Abstract: SA-PO239
Dripping Clues: Unveiling Diabetes Insipidus (DI), a Sneaky Presentation of Acute Myeloid Leukemia (AML)
Session Information
- Onconephrology: Immunological Cross-Talk
November 04, 2023 | Location: Exhibit Hall, Pennsylvania Convention Center
Abstract Time: 10:00 AM - 12:00 PM
Category: Onconephrology
- 1700 Onconephrology
Authors
- Rathi, Naveen, University of Cincinnati College of Medicine, Cincinnati, Ohio, United States
- Kim, Isaac Inhwak, University of Cincinnati College of Medicine, Cincinnati, Ohio, United States
- Gudsoorkar, Prakash Shashikant, University of Cincinnati College of Medicine, Cincinnati, Ohio, United States
Introduction
DI is a rare complication of AML seen with cytogenetic defects especially monosomy 7 & inversion 3. It can occur before or after diagnosis of AML, with or without brain imaging abnormalities. Here, we report a case of hypernatremia from DI in a patient with AML.
Case Description
A 68-year-old male with no medical history presented to ICU with altered mental status & polyuria (urine output > 5L/day), noted to have hemoglobin 6.8 g/dL. Led to AML diagnosis based on blood and bone marrow tests (Fig1). Karyotyping revealed inversion 3 [inv(3)(q21q26)] & monosomy 7. His serum sodium (SNa) was high on admission at 168 mEq/L. Over the past 3-4 weeks, he had increased urination. Further evaluations, including an MRI of the brain, showed no abnormalities. Urine osmolality was 168 mOSm/L (other metabolic tests were normal). Treatment with diamino D-arginine vasopressin (ddAVP) (2- 4 mcg/day) & free water boluses improved SNa (Fig2) and urine osmolality. Diagnosis of probable central DI based on the response to ddAVP, was made.
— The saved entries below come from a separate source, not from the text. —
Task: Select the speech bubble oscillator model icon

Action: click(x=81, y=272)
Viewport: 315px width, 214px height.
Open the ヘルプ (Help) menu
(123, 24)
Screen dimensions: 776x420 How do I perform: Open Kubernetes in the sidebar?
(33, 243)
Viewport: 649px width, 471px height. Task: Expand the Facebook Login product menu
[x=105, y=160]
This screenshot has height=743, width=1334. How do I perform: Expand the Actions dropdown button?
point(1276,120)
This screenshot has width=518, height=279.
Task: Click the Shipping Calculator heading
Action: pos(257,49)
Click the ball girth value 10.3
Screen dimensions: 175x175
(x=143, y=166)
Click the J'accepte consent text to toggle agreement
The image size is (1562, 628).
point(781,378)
With his mental status improving, he was switched to oral desmopressin (0.05 mg BID) and maintained stable SNa (140-145 mEq/L) upon discharge. Unfortunately, due to the non-response to his therapy for AML (decitabine), he was transitioned to hospice.
Discussion
The pathogenesis of DI associated with AML (DI-AML) is not well understood. A possible mechanism is due to hypothalamic-pituitary infiltration of the leukemic cells or dysregulation of ADH due to dysthrombopoesis. Since approximately 90% of circulating ADH is associated with platelets, dysthrombopoesis in AML could lead to decreased levels and function of ADH. The 2 most common cytogenetic defects associated with DI-AML are monosomy 7 (80%) and inv-3 (46%). Patients with inv-3 and 50% involving monosomy 7 demonstrate activation of the MECOM [(MDS1 and EVI1 (ectopic virus integration site 1 protein homolog) complex] gene, leading to an increase in EVI-1 (a protein product). This disrupts the hypothalamic ADH secretion. We need more studies to prove an association between DI & AML. Our patient had features of CDI based on the evaluation & treatment response.